◆ Problem: Start to finish, the listing must be rewritten exactly.

Data below:

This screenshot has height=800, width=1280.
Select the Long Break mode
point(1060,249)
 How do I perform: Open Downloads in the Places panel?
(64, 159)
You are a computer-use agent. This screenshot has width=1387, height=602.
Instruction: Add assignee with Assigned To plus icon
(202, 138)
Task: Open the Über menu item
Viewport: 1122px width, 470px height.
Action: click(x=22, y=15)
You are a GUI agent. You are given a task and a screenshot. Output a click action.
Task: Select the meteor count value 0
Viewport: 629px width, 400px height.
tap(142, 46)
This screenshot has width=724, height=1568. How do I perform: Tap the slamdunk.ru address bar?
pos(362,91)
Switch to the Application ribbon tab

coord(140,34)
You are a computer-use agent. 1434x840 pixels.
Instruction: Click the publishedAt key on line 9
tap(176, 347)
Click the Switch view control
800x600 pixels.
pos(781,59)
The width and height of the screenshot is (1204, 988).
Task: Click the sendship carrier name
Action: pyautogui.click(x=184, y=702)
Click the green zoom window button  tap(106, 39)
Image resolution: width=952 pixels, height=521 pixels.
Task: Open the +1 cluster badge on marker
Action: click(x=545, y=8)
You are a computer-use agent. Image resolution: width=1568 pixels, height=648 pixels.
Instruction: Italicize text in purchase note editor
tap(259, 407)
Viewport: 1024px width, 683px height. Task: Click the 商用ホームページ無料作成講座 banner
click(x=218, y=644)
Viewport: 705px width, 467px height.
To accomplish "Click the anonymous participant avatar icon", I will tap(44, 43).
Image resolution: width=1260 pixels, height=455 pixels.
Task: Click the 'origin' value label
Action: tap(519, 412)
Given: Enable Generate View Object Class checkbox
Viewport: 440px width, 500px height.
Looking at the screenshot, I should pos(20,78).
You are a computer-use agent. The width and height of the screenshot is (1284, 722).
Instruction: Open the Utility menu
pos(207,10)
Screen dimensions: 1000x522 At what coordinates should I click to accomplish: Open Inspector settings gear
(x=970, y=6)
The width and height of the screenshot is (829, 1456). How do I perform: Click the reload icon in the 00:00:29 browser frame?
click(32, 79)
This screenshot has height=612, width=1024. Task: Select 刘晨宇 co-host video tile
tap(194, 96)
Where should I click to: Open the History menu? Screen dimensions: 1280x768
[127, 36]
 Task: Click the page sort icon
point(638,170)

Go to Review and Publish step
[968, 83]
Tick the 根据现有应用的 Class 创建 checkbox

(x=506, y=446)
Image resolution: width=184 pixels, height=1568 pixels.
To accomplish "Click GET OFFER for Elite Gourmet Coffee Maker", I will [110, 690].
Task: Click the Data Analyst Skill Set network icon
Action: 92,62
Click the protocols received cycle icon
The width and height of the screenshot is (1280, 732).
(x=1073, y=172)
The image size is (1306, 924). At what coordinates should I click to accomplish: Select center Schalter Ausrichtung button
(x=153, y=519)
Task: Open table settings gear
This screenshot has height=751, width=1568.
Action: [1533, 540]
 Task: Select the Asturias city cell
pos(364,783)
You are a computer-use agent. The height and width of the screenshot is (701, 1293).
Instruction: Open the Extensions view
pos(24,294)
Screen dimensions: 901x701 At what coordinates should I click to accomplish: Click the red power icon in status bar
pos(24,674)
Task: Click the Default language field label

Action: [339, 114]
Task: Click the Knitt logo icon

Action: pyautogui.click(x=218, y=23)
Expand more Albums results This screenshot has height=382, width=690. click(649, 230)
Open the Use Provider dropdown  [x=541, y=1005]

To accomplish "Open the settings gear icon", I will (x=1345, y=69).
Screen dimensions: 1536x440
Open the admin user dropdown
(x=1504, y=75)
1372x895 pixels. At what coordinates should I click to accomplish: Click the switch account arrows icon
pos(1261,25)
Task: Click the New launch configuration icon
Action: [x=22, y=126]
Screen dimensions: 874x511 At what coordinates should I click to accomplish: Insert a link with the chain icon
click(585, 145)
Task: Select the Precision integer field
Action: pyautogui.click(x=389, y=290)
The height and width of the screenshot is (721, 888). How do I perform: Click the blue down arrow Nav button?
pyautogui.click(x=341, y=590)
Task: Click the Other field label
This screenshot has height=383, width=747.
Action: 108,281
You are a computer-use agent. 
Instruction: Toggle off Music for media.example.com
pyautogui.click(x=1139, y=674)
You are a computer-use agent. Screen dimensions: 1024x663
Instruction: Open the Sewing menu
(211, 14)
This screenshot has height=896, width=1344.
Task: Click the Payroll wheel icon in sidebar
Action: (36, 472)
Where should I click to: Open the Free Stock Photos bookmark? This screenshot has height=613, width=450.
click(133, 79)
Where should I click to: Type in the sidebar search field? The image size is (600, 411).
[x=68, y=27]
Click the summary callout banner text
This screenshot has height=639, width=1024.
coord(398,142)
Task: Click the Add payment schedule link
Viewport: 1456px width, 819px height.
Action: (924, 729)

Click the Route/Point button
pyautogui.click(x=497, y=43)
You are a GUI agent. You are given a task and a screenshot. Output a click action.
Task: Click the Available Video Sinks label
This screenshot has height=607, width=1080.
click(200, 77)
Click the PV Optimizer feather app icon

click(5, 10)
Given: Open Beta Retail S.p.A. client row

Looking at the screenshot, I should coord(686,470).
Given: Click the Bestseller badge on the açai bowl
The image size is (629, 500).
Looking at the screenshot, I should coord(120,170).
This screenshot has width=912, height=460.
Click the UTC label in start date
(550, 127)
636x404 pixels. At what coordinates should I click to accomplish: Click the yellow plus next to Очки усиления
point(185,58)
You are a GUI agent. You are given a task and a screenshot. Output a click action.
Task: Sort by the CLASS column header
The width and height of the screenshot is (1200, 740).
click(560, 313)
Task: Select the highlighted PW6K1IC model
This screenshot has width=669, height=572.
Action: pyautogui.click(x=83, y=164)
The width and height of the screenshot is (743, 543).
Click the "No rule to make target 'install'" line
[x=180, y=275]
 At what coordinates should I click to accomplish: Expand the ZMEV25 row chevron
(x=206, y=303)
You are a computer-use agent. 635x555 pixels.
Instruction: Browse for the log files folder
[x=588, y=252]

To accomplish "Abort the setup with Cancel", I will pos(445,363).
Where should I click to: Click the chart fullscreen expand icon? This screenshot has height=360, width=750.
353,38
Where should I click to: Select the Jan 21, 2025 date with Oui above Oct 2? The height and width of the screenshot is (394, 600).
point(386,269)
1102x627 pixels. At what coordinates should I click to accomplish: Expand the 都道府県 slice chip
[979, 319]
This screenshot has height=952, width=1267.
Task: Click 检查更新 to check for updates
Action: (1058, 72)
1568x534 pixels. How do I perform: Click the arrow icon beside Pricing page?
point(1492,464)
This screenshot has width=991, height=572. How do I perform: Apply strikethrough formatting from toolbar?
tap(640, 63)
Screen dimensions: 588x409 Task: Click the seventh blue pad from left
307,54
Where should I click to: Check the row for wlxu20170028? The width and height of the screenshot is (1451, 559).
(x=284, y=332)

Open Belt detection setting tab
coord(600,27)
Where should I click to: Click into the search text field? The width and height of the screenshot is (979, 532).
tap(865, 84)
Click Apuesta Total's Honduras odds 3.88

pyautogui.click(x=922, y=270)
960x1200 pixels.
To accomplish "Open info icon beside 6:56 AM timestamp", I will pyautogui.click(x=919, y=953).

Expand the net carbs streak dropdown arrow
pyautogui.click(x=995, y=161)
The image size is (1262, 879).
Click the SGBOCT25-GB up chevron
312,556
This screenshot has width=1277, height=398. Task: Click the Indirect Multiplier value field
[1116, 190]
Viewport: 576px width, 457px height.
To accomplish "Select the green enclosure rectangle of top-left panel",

End of Data.

◆ Answer section:
This screenshot has height=800, width=1280.
Select the Long Break mode
point(1060,249)
 How do I perform: Open Downloads in the Places panel?
(64, 159)
You are a computer-use agent. This screenshot has width=1387, height=602.
Instruction: Add assignee with Assigned To plus icon
(202, 138)
Task: Open the Über menu item
Viewport: 1122px width, 470px height.
Action: click(x=22, y=15)
You are a GUI agent. You are given a task and a screenshot. Output a click action.
Task: Select the meteor count value 0
Viewport: 629px width, 400px height.
tap(142, 46)
This screenshot has width=724, height=1568. How do I perform: Tap the slamdunk.ru address bar?
pos(362,91)
Switch to the Application ribbon tab

coord(140,34)
You are a computer-use agent. 1434x840 pixels.
Instruction: Click the publishedAt key on line 9
tap(176, 347)
Click the Switch view control
800x600 pixels.
pos(781,59)
The width and height of the screenshot is (1204, 988).
Task: Click the sendship carrier name
Action: pyautogui.click(x=184, y=702)
Click the green zoom window button  tap(106, 39)
Image resolution: width=952 pixels, height=521 pixels.
Task: Open the +1 cluster badge on marker
Action: click(x=545, y=8)
You are a computer-use agent. Image resolution: width=1568 pixels, height=648 pixels.
Instruction: Italicize text in purchase note editor
tap(259, 407)
Viewport: 1024px width, 683px height. Task: Click the 商用ホームページ無料作成講座 banner
click(x=218, y=644)
Viewport: 705px width, 467px height.
To accomplish "Click the anonymous participant avatar icon", I will tap(44, 43).
Image resolution: width=1260 pixels, height=455 pixels.
Task: Click the 'origin' value label
Action: tap(519, 412)
Given: Enable Generate View Object Class checkbox
Viewport: 440px width, 500px height.
Looking at the screenshot, I should pos(20,78).
You are a computer-use agent. The width and height of the screenshot is (1284, 722).
Instruction: Open the Utility menu
pos(207,10)
Screen dimensions: 1000x522 At what coordinates should I click to accomplish: Open Inspector settings gear
(x=970, y=6)
The width and height of the screenshot is (829, 1456). How do I perform: Click the reload icon in the 00:00:29 browser frame?
click(32, 79)
This screenshot has height=612, width=1024. Task: Select 刘晨宇 co-host video tile
tap(194, 96)
Where should I click to: Open the History menu? Screen dimensions: 1280x768
[127, 36]
 Task: Click the page sort icon
point(638,170)

Go to Review and Publish step
[968, 83]
Tick the 根据现有应用的 Class 创建 checkbox

(x=506, y=446)
Image resolution: width=184 pixels, height=1568 pixels.
To accomplish "Click GET OFFER for Elite Gourmet Coffee Maker", I will [110, 690].
Task: Click the Data Analyst Skill Set network icon
Action: 92,62
Click the protocols received cycle icon
The width and height of the screenshot is (1280, 732).
(x=1073, y=172)
The image size is (1306, 924). At what coordinates should I click to accomplish: Select center Schalter Ausrichtung button
(x=153, y=519)
Task: Open table settings gear
This screenshot has height=751, width=1568.
Action: [1533, 540]
 Task: Select the Asturias city cell
pos(364,783)
You are a computer-use agent. The height and width of the screenshot is (701, 1293).
Instruction: Open the Extensions view
pos(24,294)
Screen dimensions: 901x701 At what coordinates should I click to accomplish: Click the red power icon in status bar
pos(24,674)
Task: Click the Default language field label

Action: [339, 114]
Task: Click the Knitt logo icon

Action: pyautogui.click(x=218, y=23)
Expand more Albums results This screenshot has height=382, width=690. click(649, 230)
Open the Use Provider dropdown  [x=541, y=1005]

To accomplish "Open the settings gear icon", I will (x=1345, y=69).
Screen dimensions: 1536x440
Open the admin user dropdown
(x=1504, y=75)
1372x895 pixels. At what coordinates should I click to accomplish: Click the switch account arrows icon
pos(1261,25)
Task: Click the New launch configuration icon
Action: [x=22, y=126]
Screen dimensions: 874x511 At what coordinates should I click to accomplish: Insert a link with the chain icon
click(585, 145)
Task: Select the Precision integer field
Action: pyautogui.click(x=389, y=290)
The height and width of the screenshot is (721, 888). How do I perform: Click the blue down arrow Nav button?
pyautogui.click(x=341, y=590)
Task: Click the Other field label
This screenshot has height=383, width=747.
Action: 108,281
You are a computer-use agent. 
Instruction: Toggle off Music for media.example.com
pyautogui.click(x=1139, y=674)
You are a computer-use agent. Screen dimensions: 1024x663
Instruction: Open the Sewing menu
(211, 14)
This screenshot has height=896, width=1344.
Task: Click the Payroll wheel icon in sidebar
Action: (36, 472)
Where should I click to: Open the Free Stock Photos bookmark? This screenshot has height=613, width=450.
click(133, 79)
Where should I click to: Type in the sidebar search field? The image size is (600, 411).
[x=68, y=27]
Click the summary callout banner text
This screenshot has height=639, width=1024.
coord(398,142)
Task: Click the Add payment schedule link
Viewport: 1456px width, 819px height.
Action: (924, 729)

Click the Route/Point button
pyautogui.click(x=497, y=43)
You are a GUI agent. You are given a task and a screenshot. Output a click action.
Task: Click the Available Video Sinks label
This screenshot has height=607, width=1080.
click(200, 77)
Click the PV Optimizer feather app icon

click(5, 10)
Given: Open Beta Retail S.p.A. client row

Looking at the screenshot, I should coord(686,470).
Given: Click the Bestseller badge on the açai bowl
The image size is (629, 500).
Looking at the screenshot, I should coord(120,170).
This screenshot has width=912, height=460.
Click the UTC label in start date
(550, 127)
636x404 pixels. At what coordinates should I click to accomplish: Click the yellow plus next to Очки усиления
point(185,58)
You are a GUI agent. You are given a task and a screenshot. Output a click action.
Task: Sort by the CLASS column header
The width and height of the screenshot is (1200, 740).
click(560, 313)
Task: Select the highlighted PW6K1IC model
This screenshot has width=669, height=572.
Action: pyautogui.click(x=83, y=164)
The width and height of the screenshot is (743, 543).
Click the "No rule to make target 'install'" line
[x=180, y=275]
 At what coordinates should I click to accomplish: Expand the ZMEV25 row chevron
(x=206, y=303)
You are a computer-use agent. 635x555 pixels.
Instruction: Browse for the log files folder
[x=588, y=252]

To accomplish "Abort the setup with Cancel", I will pos(445,363).
Where should I click to: Click the chart fullscreen expand icon? This screenshot has height=360, width=750.
353,38
Where should I click to: Select the Jan 21, 2025 date with Oui above Oct 2? The height and width of the screenshot is (394, 600).
point(386,269)
1102x627 pixels. At what coordinates should I click to accomplish: Expand the 都道府県 slice chip
[979, 319]
This screenshot has height=952, width=1267.
Task: Click 检查更新 to check for updates
Action: (1058, 72)
1568x534 pixels. How do I perform: Click the arrow icon beside Pricing page?
point(1492,464)
This screenshot has width=991, height=572. How do I perform: Apply strikethrough formatting from toolbar?
tap(640, 63)
Screen dimensions: 588x409 Task: Click the seventh blue pad from left
307,54
Where should I click to: Check the row for wlxu20170028? The width and height of the screenshot is (1451, 559).
(x=284, y=332)

Open Belt detection setting tab
coord(600,27)
Where should I click to: Click into the search text field? The width and height of the screenshot is (979, 532).
tap(865, 84)
Click Apuesta Total's Honduras odds 3.88

pyautogui.click(x=922, y=270)
960x1200 pixels.
To accomplish "Open info icon beside 6:56 AM timestamp", I will pyautogui.click(x=919, y=953).

Expand the net carbs streak dropdown arrow
pyautogui.click(x=995, y=161)
The image size is (1262, 879).
Click the SGBOCT25-GB up chevron
312,556
This screenshot has width=1277, height=398. Task: Click the Indirect Multiplier value field
[1116, 190]
Viewport: 576px width, 457px height.
To accomplish "Select the green enclosure rectangle of top-left panel",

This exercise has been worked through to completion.